In an interview then, Bsquare’s Scott Caldwell, director of sales for third party products, said Microsoft wants to get Windows Mobile into the hands of far more than a handful of top-tier OEMs. The intent is to make it easier for many more, smaller OEMs to license Windows Mobile, get engineering and other help from Bsquare, customize the OS for their target vertical and consumer markets and quickly bring to market new varieties of affordable mobile devices.

“You can imagine that markets like China and India will support a high number of differentiated [mobile] devices,” Caldwell said. “I find it hard to believe that the Apples and RIMs are going to get there. It’s hard to compete with the OEMs born and bred in those markets.”

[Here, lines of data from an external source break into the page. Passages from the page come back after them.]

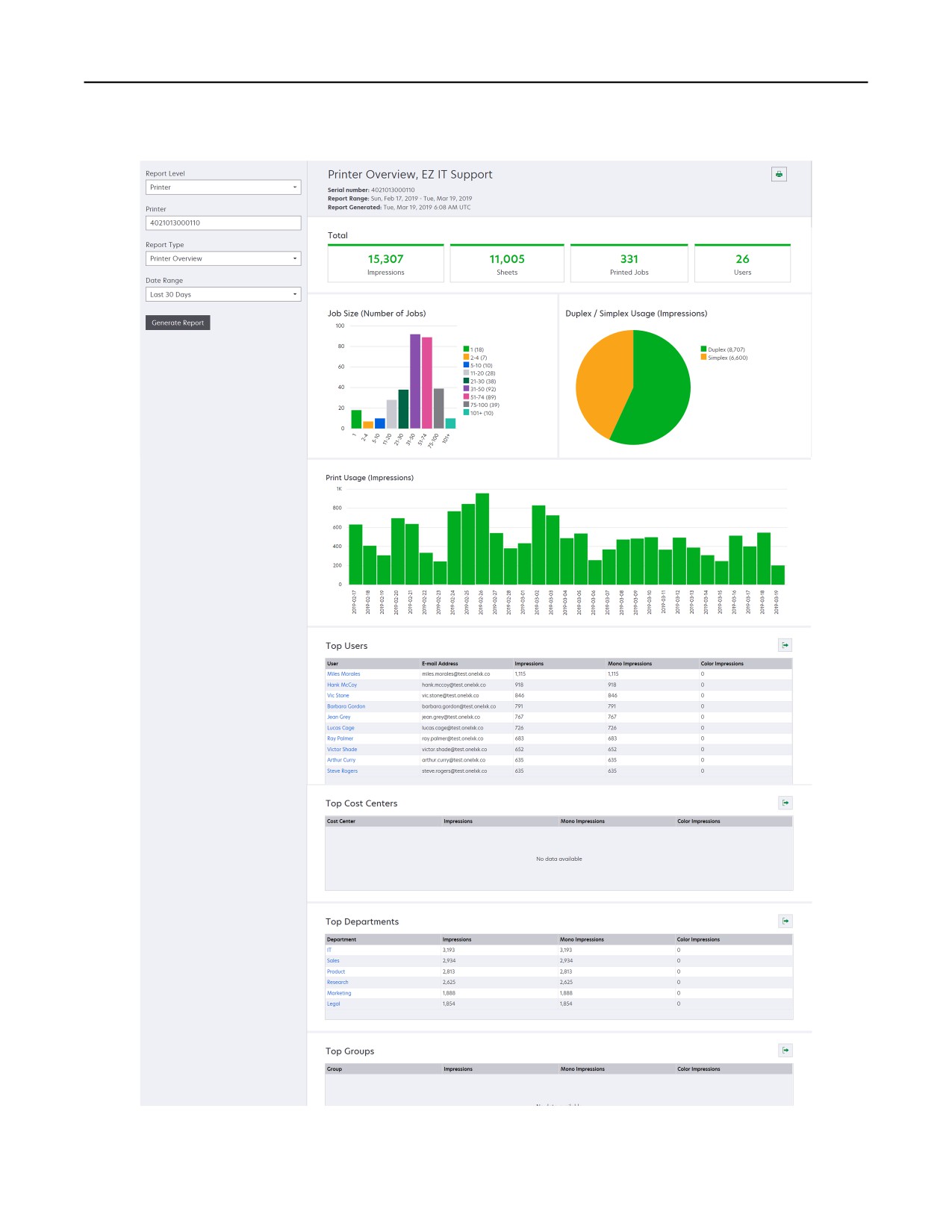Export the Top Users table
Image resolution: width=952 pixels, height=1232 pixels.
click(x=785, y=645)
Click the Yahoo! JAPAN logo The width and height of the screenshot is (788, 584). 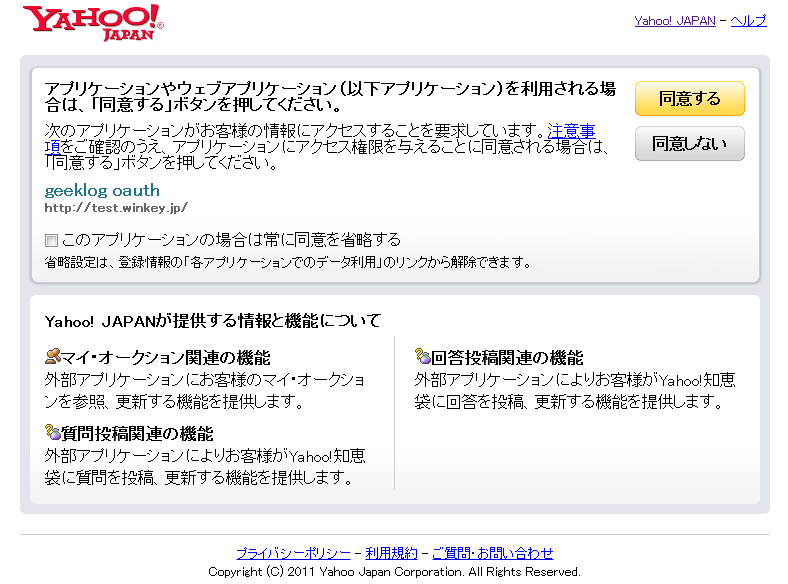click(92, 22)
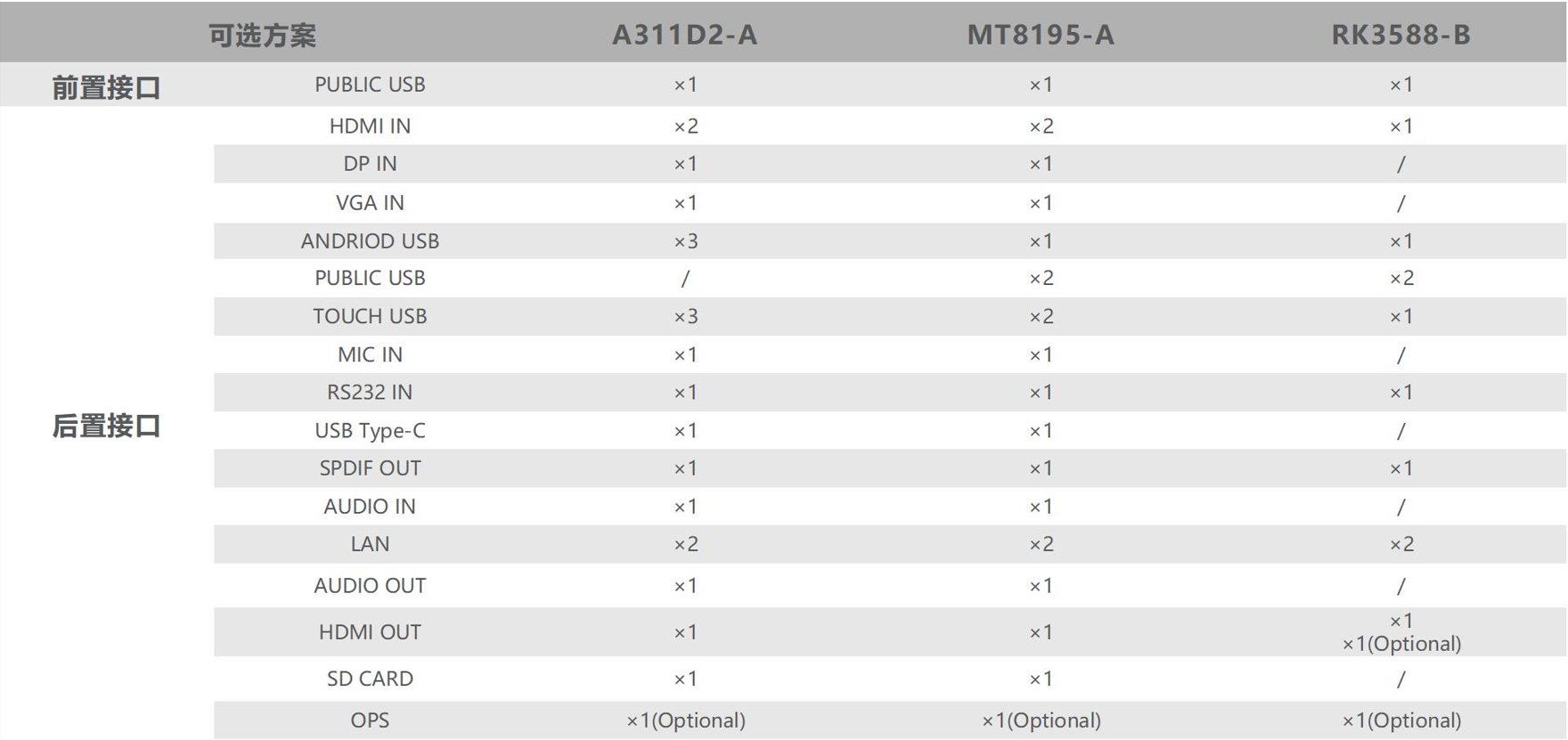Viewport: 1568px width, 740px height.
Task: Select the ANDRIOD USB row label
Action: 370,241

The danger is that such an approach will continue or even increase the fragmentation that exists in the Windows Mobile market for developers. While Windows Mobile offers a wealth of APIs to access phone functions, the APIs are often sketchy, weak, or dated, according to some developers. OEMs compensate with highly customized Windows Mobile implementations, which in turn force developers to do extensive testing and hacking of their code to work with different Windows Mobile devices. Solving that issues points to the possibility of major changes at Windows Mobile core and better development tools, coupled with the radical new GUI layer.

A final critical element, emphasized by Microsoft’s Robbie Bach at the CES meeting, is the role of integrated online services. “The service delivery is going to be critical [and] that is why I keep talking about cloud delivery, what we are doing with Widows Live, what we are doing with Xbox Live, why Azure is so important to us because it really will enable us to reach all of those different screens [PCs and laptops, TVs, and mobile devices],” he said.

Microsoft is not the first to see this. Palm with its innovative webOS for the Palm Pre and Palm Pixi smartphones demonstrated how Web technologies can create a very easy development for sophisticated native apps, and for tight integration with Web-based applications and services. Google is attempting something simpler but taking a narrower view with its focus on Google-based services.